Noite fria. No inferno de gelo, meias e cobertores não bastavam para esquentar
os pés. Diante do silêncio das horas mortas, a casa gemia vez por
outra como quem se encolhe sob o peso opressivo do céu fechado. Neli acordou
com um sopro nítido e contínuo qual um estertor macabro:
"Aaaaaaaaaaaaa..."
Estranho é que não havia sonho precedente, nem ideia fixa,
nem medo sem nome, somente o quarto escuro.
Passada a letargia, ela percebeu o tique-taque do despertador marcando as horas
de forma lenta e soturna. Não bastasse a sensação de iminência,
escutou novamente a voz, agora mais próxima:
"Docinho... Docinho..."
O pânico se instalou.
Neli ficou na escuta, antevendo um ataque, uma violência; mas nada, somente
o frio e uma presença inoportuna eram fato.
A vigília se deu embalada pelo madeirame do telhado que rangia, sinistro.
Mais tarde, o cheiro repugnante de enxofre invadiu o cômodo. Temendo o pior,
ela chutou as cobertas e foi ver a criança.
Ao ser acionada, a lâmpada que pendia nua sobre o corredor calou-se para
sempre. Xingando em pensamento, a mulher tateou até o quarto do enteado.
O abajur lançava luz mortiça no ambiente. Se aproximando do berço,
ela percebeu o pequeno de lado. Ao passar-lhe a mão nos cabelos foi tomada
por um horror indescritível, vertiginoso. Na ponta dos dedos, a rigidez
dos tecidos, a total e completa imobilidade.

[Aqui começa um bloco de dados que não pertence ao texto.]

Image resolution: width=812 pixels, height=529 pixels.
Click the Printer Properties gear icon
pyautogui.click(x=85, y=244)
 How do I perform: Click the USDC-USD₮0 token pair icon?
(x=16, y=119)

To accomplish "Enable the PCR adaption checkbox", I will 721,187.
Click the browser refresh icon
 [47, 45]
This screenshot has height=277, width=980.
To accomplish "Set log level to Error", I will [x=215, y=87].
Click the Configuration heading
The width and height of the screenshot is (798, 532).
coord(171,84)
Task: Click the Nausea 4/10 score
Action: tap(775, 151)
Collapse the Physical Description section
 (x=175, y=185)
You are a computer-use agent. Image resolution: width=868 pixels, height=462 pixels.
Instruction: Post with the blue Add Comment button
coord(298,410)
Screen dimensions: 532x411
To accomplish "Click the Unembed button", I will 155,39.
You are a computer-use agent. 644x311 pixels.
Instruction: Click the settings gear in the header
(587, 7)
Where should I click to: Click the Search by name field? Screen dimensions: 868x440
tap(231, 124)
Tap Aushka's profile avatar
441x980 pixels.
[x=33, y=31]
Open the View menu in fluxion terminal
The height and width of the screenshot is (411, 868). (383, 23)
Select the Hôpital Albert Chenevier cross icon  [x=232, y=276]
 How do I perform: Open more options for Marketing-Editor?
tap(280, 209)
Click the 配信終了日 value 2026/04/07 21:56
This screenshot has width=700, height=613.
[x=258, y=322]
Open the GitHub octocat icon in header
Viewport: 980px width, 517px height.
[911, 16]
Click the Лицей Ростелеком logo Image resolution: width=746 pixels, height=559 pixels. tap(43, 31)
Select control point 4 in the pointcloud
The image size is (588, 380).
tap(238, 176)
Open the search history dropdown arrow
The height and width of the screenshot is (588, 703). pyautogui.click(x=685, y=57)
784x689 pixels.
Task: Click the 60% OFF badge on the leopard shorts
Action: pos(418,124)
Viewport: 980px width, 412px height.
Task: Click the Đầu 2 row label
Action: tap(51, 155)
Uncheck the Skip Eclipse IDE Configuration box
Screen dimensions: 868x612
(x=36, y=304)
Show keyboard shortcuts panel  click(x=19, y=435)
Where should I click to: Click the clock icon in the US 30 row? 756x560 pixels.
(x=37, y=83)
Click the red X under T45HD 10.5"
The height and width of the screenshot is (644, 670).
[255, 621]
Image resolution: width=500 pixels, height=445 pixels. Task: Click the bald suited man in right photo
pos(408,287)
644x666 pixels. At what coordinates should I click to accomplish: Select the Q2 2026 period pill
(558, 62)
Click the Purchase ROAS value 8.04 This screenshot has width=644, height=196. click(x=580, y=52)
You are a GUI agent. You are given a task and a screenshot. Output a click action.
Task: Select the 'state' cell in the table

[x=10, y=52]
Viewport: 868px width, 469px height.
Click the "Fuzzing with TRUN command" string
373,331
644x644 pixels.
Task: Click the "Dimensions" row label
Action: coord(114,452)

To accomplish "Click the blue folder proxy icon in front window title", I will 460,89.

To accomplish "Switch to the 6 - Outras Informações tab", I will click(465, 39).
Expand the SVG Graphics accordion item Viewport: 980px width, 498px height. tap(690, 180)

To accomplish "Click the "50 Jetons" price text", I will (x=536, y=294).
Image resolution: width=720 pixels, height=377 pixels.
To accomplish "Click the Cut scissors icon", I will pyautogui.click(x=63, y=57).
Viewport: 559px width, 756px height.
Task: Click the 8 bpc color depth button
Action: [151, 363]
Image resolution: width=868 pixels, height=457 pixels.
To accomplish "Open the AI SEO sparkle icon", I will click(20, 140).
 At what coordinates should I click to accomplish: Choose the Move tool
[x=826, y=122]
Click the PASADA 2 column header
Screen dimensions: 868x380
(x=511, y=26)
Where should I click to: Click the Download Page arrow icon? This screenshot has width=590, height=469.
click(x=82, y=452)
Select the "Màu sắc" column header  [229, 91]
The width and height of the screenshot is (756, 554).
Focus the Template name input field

Instantaneamente, Neli levou as mãos ao rosto, cobrindo os lábios.
Seria aquele um sonho ruim? Uma alucinação? Uma prova?
Desnorteada, abriu as cortinas e percebeu que além da vidraça, reinava
a escuridão. Uma nuvem espessa como petróleo envolvia a casa.
"O bebê está morto, a casa isolada e ele vem me buscar"
- pensou, retornando ao corredor que pareceu-lhe estranhamente deformado.
Ao fundo, uma cena irreal. Flutuando na direção da personagem, um
castiçal com três velas acesas pairava no ar. Estática, a
penitente aguardou o desenlace da trama.
Bem próximas, as chamas revelaram a mensageira. Era uma velha com os cabelos
grisalhos amarrados num coque, vestindo um traje de lã cinza. Na mão
direita, a senhora trazia o símbolo da trindade; na esquerda, um punhal
de lâmina fina e afiada.
Ela se aproximou lentamente e disse de forma calma e reconfortante:
"Não se preocupe, minha filha. Está tudo bem. Vai ser muito
rápido. Você não vai sentir nada. Coisa bonita, no meio de
uma cerimônia."
Neli deu um passo atrás e a velha tornou:
"Não tenha medo. Agora é só fechar os olhos. Isso...
Feche os olhos. Feche os olhos, Neli. Feche os olhos."